Aslan et al.[36] found no evident change in terms of gender among their BP patients between the periods
of January 2019 to January 2020 and April 2020 to April 2021.
Relationship between COVID-19 Infection and Recovery from Facial Nerve Affection
The prognosis for BP in children is excellent; most children recover completely within
6 weeks, while some children may need up to 1 year. In general, the incidence of spontaneous
recovery from BP in pediatric populations can reach 97%.[37]
In a 2005 retrospective study, Chen et al.[33] reported a recovery rate of 68.8% after 3 weeks, and of 96.9% after 7 months, in
a population of 29 children in Hong Kong. Moreover, in 2011, Jenke et al.[34] reported that, among 106 children in Germany, 97.6% recovered after 12 weeks, although
only 3.7% of them had taken corticosteroids.
In the present study, there was a statistically insignificant relationship between
COVID-19 infection and recovery in the first, third, or sixth months. According to
the results, it seems that there is no association between COVID-19 infection and
facial palsy; however, the patients infected with COVID-19 in the sample experienced
a rapid, early recovery from BP. However, the present study is limited by the small
sample size.
According to Mutlu et al.,[20] 98% of the patients who were referred to their clinic with idiopathic peripheral
FNP received negative results from a SARS-CoV-2 RT-PCR test, and there was no rise
in the number of patients with this condition during the first year of the COVID-19
pandemic. Moreover, Aslan et al.[36] concluded that they did not observe a relationship between COVID-19 and cases of
BP.
Barron et al.[21] they examined many pediatric cases of FNP in a region of South Wales but were unable
to establish a causal relationship between COVID-19 and pediatric FNP.

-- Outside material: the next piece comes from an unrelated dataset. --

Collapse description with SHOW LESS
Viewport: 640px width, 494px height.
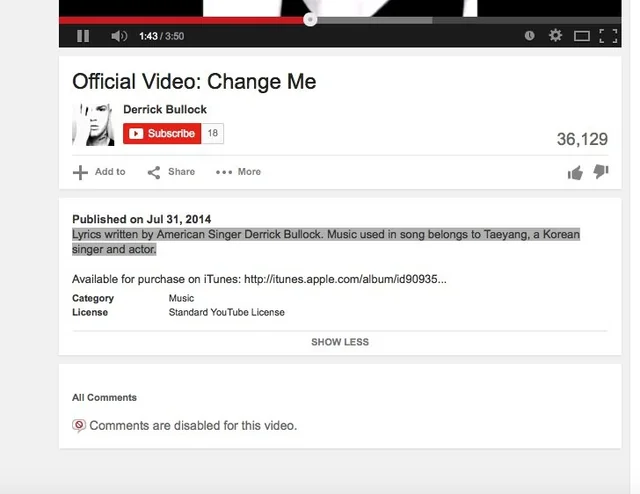coord(339,342)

Evidence of BP in COVID-19 patients was found in the systematic review by Gupta et
al.,[31] suggesting a potential association with SARS-CoV-2;. 12 case reports and 1 case
series serve as the foundation for this evidence. One of the shortcomings of their
study[31] it is that they did not review a study with large sample size, a prospective study,
or a randomized controlled study.
Moreover, Codeluppi et al.[23] reported that there were more cases of facial palsy during the first year of the
COVID-19 pandemic than there had been during the same time the year before, suggesting
an elevated risk of FNP during or following COVID-19 infection. The fundamental weakness
in their study[23] is that, despite the fact that 21% of the sample from the 2020 cohort displayed
COVID-19 clinical symptoms, 37 out of the 38 included patients were not tested for
SARS-CoV-2. This is why it is incomprehensible that the review and conclusion used
just clinical data and excluded the findings of PCR tests.

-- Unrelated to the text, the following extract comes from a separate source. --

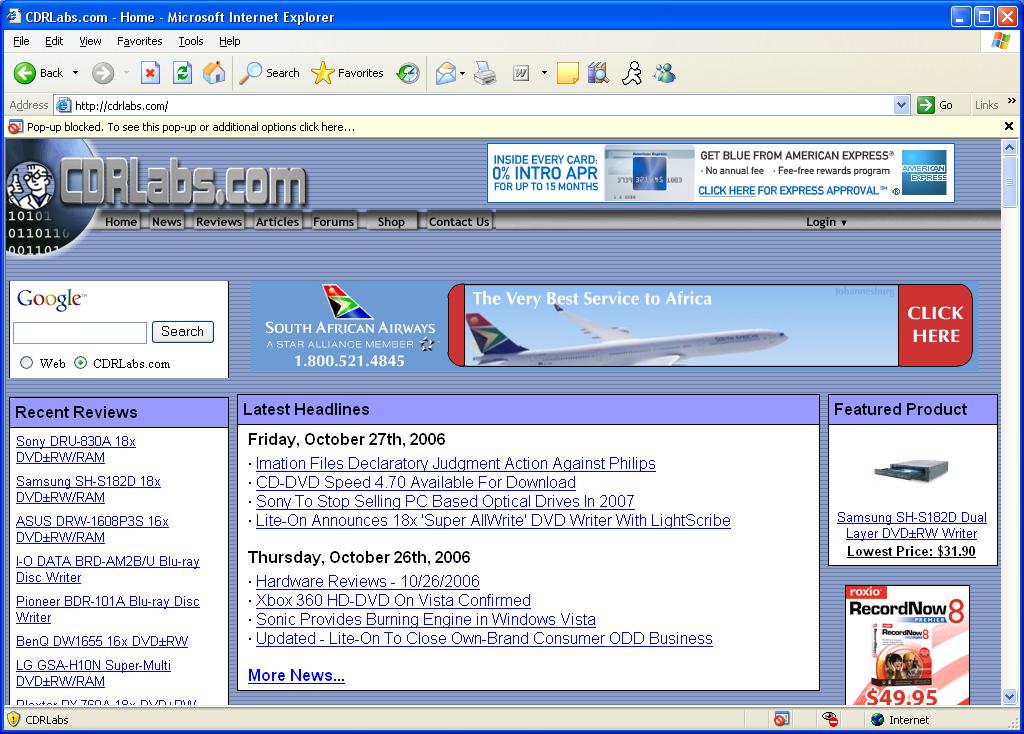Open the Research books icon

click(x=598, y=73)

Codeluppi et al.[23] should have assessed if there was a link between COVID-19 and FNP in the 1 COVID-positive
patient with facial palsy in their study. The results of nerve conduction studies
(NCSs), brain imaging findings, and cerebrospinal fluid (CSF) findings would be of
particular interest. Before attributing an increased frequency of facial palsy to
the infection, it is critical to establish a causal relationship between COVID-19
and BP. Furthermore, according to Codeluppi et al.,[23] in 2019 there were 2 patients with COVID-19-associated FNP. However, the outbreak
had not yet reached Europe at that point. How do the authors address this contradiction?

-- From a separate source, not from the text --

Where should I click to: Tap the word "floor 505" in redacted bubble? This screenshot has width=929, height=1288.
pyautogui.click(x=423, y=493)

The main limitation of the present study was the small sample size; larger cohort
studies and multicenter studies are required to support our findings. Another limitation
to the study is the period of follow-up of facial nerve recovery. We followed up our
patients for up to 6 months. A longer period of follow-up may be required for patients
without recovery of facial nerve function in up to one year.